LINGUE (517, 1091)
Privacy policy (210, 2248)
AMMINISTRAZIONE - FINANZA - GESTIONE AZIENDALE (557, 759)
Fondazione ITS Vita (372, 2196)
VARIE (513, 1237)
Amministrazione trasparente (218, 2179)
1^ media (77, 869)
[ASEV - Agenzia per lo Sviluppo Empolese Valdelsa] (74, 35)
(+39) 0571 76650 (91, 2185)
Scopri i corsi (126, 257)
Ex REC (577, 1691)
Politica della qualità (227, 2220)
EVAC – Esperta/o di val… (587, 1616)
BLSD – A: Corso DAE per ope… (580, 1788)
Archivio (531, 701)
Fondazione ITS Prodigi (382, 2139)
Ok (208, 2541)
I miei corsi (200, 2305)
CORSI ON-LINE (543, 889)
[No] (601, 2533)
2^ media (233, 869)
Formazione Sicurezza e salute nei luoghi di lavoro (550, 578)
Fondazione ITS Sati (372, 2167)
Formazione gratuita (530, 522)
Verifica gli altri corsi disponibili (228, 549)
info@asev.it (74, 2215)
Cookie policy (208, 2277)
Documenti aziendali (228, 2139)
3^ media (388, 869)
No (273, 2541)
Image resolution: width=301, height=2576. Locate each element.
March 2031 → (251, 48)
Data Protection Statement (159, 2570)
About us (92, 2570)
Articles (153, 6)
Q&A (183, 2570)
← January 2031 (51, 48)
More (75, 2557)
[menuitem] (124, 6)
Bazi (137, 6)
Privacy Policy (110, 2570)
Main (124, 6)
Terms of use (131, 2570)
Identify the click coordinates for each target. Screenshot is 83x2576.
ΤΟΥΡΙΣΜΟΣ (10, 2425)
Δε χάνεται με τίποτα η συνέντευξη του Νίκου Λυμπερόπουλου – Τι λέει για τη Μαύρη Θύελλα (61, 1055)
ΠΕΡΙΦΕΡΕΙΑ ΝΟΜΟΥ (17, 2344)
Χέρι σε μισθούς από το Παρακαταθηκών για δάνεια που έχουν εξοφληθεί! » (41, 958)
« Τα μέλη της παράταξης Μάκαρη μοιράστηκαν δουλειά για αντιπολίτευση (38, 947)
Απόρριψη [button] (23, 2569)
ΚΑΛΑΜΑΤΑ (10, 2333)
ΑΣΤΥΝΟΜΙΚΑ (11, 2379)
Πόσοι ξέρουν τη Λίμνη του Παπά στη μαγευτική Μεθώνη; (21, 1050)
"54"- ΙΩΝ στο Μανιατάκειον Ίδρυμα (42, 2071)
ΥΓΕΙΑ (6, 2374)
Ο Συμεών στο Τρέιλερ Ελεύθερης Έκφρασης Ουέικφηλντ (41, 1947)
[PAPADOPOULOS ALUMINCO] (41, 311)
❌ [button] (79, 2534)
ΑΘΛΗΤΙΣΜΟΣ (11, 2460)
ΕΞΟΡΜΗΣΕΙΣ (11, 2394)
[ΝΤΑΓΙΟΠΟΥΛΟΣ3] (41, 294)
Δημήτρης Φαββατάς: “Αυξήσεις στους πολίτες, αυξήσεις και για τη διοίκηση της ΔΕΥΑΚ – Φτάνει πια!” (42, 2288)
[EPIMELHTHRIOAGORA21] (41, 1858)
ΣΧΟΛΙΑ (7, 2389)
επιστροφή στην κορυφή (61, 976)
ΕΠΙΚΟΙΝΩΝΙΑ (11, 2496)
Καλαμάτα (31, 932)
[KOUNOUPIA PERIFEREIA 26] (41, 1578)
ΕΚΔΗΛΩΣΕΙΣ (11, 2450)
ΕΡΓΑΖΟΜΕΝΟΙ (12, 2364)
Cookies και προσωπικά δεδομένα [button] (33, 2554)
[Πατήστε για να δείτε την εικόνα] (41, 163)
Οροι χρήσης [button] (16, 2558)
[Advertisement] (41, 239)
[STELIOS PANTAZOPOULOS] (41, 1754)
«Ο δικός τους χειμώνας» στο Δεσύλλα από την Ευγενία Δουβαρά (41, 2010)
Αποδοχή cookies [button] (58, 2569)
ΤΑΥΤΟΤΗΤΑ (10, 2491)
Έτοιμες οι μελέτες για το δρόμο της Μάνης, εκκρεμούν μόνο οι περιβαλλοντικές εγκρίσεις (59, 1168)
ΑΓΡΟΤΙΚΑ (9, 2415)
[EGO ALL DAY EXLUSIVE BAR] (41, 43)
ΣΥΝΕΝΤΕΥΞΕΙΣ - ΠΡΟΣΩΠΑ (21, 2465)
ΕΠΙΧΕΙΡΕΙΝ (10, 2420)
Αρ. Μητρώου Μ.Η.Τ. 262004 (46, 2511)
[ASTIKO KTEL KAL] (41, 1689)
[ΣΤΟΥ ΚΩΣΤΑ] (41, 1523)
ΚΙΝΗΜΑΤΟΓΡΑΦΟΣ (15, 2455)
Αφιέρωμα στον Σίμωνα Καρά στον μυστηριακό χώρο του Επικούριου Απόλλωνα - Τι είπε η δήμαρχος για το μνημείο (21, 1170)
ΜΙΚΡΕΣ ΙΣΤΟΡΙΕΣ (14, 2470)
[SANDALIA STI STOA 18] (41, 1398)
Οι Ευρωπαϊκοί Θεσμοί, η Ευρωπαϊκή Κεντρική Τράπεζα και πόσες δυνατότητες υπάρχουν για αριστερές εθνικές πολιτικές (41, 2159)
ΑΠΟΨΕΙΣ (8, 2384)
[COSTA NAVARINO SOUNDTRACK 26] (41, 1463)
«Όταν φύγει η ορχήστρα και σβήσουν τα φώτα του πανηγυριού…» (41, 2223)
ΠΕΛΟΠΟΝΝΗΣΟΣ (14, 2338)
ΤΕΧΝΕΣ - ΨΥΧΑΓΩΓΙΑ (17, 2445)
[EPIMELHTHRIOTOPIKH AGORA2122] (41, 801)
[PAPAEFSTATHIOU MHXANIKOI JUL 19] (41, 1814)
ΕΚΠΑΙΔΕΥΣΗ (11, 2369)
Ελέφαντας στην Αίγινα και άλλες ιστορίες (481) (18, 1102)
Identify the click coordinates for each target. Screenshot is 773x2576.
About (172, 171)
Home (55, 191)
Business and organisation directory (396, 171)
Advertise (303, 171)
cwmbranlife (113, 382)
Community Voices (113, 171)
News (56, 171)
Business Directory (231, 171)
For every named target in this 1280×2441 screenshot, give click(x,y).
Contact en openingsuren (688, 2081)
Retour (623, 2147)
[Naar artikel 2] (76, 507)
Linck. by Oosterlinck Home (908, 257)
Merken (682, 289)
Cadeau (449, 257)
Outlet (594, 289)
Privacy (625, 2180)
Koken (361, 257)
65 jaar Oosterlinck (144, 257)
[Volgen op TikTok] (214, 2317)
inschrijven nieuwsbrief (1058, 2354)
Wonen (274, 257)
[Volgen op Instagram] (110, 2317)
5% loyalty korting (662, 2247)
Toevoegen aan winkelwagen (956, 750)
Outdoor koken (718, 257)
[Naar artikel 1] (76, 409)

Problem details: The listing above holds a line with "ΑΣΤΥΝΟΜΙΚΑ (11, 2379)" and a line with "[STELIOS PANTAZOPOULOS] (41, 1754)". Print the stretch from the first through the second, exactly and alone.

The answer:
ΑΣΤΥΝΟΜΙΚΑ (11, 2379)
Πόσοι ξέρουν τη Λίμνη του Παπά στη μαγευτική Μεθώνη; (21, 1050)
"54"- ΙΩΝ στο Μανιατάκειον Ίδρυμα (42, 2071)
ΥΓΕΙΑ (6, 2374)
Ο Συμεών στο Τρέιλερ Ελεύθερης Έκφρασης Ουέικφηλντ (41, 1947)
[PAPADOPOULOS ALUMINCO] (41, 311)
❌ [button] (79, 2534)
ΑΘΛΗΤΙΣΜΟΣ (11, 2460)
ΕΞΟΡΜΗΣΕΙΣ (11, 2394)
[ΝΤΑΓΙΟΠΟΥΛΟΣ3] (41, 294)
Δημήτρης Φαββατάς: “Αυξήσεις στους πολίτες, αυξήσεις και για τη διοίκηση της ΔΕΥΑΚ – Φτάνει πια!” (42, 2288)
[EPIMELHTHRIOAGORA21] (41, 1858)
ΣΧΟΛΙΑ (7, 2389)
επιστροφή στην κορυφή (61, 976)
ΕΠΙΚΟΙΝΩΝΙΑ (11, 2496)
Καλαμάτα (31, 932)
[KOUNOUPIA PERIFEREIA 26] (41, 1578)
ΕΚΔΗΛΩΣΕΙΣ (11, 2450)
ΕΡΓΑΖΟΜΕΝΟΙ (12, 2364)
Cookies και προσωπικά δεδομένα [button] (33, 2554)
[Πατήστε για να δείτε την εικόνα] (41, 163)
Οροι χρήσης [button] (16, 2558)
[Advertisement] (41, 239)
[STELIOS PANTAZOPOULOS] (41, 1754)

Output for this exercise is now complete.